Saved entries
§

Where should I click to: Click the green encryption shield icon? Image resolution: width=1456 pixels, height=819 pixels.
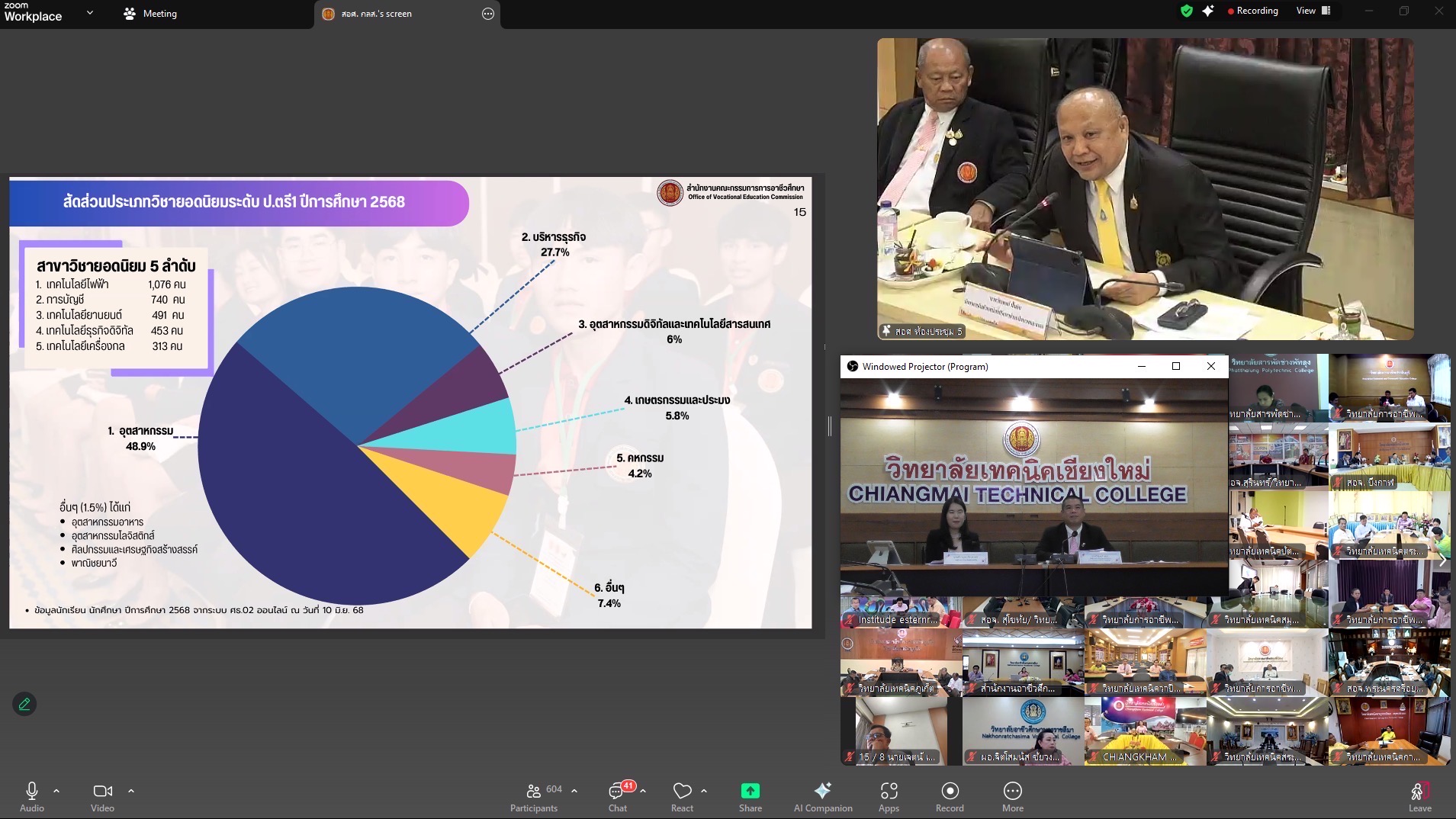click(1186, 11)
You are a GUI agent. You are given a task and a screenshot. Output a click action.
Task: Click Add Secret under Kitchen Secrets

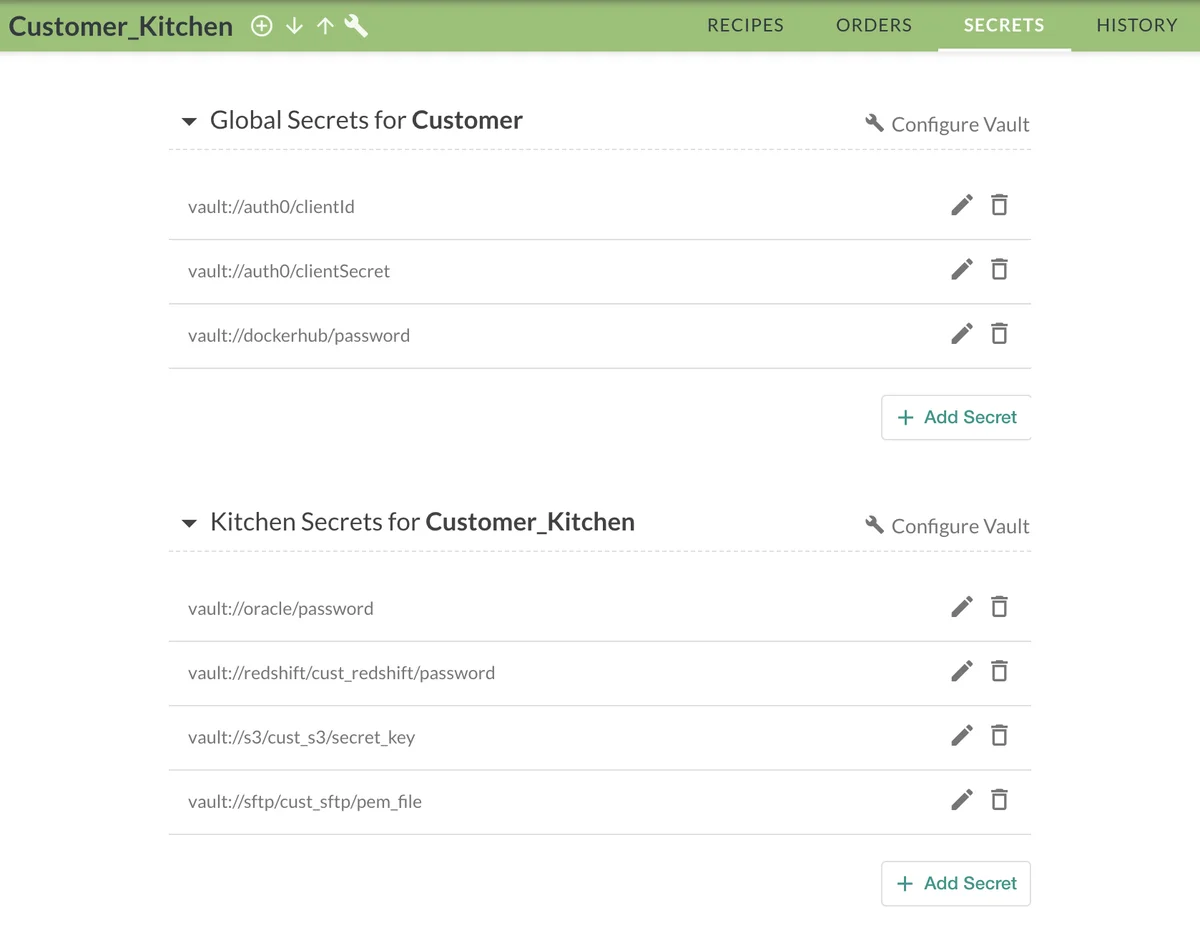point(955,883)
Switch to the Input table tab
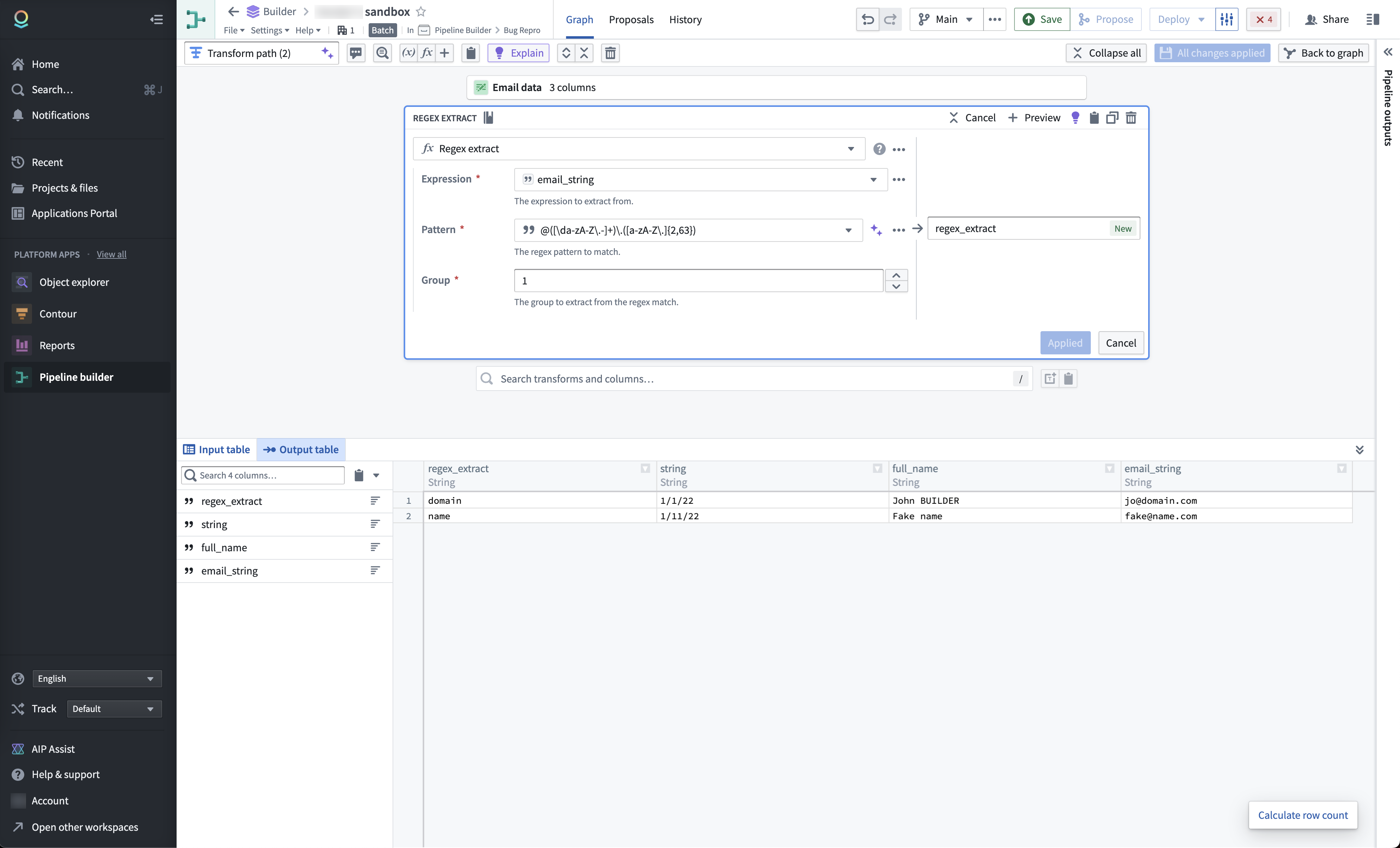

§

:: EXERCISE OBJECTIVE ::
Please output the records above exactly, without the pictures.

:: RESULT OF THIS TASK ::
Where should I click to: Click the green encryption shield icon? Image resolution: width=1456 pixels, height=819 pixels.
click(1186, 11)
You are a GUI agent. You are given a task and a screenshot. Output a click action.
Task: Click Add Secret under Kitchen Secrets

point(955,883)
Switch to the Input table tab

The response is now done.